If a collection of interconnected phi nodes is only ever loaded, stored or bitcast then we can convert the whole set to the bitcast type, potentially helping to reduce the number of register moves needed as the phi's are passed across basic block boundaries. This has to be done in CodegenPrepare as it naturally straddles basic blocks. It just looks from phi nodes, looking at uses and operands for a collection of nodes that all together are bitcast between float and integer types. We record visited phi nodes to not have to process them more than once. The whole subgraph is then replaced with a new type. Loads and Stores are bitcast to the correct type, which should then be folded into the load/store, changing it's type.

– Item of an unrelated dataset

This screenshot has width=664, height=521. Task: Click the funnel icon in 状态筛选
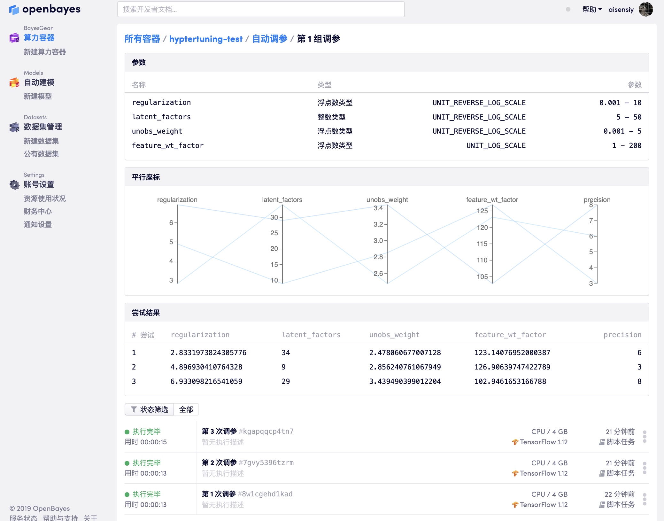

This comes up in the biquad testcase due to the way MVE needs to keep values in integer registers. I have also seen it come up from aarch64 partner example code, where a complicated set of sroa/inlining produced integer phis, where float would have been a better choice. I can't provide an example unfortunately (and you might argue it should be fixed earlier in that case). It also comes up in an X86 atomic test case, which looks better and functionally OK to my untrained eyes. I can make this ARM or MVE only, if that would be better. I also added extract_element handling, which increased this from a 60% improvement to a 109% improvement.
The list of Defs you're handling here is sort of a heuristic. The transform itself doesn't really care.
I guess the choice of LoadInst and ExtractElementInst here is a reasonable conservative guess. If we wanted to be more aggressive, we'd probably want to try to do some real cost estimate.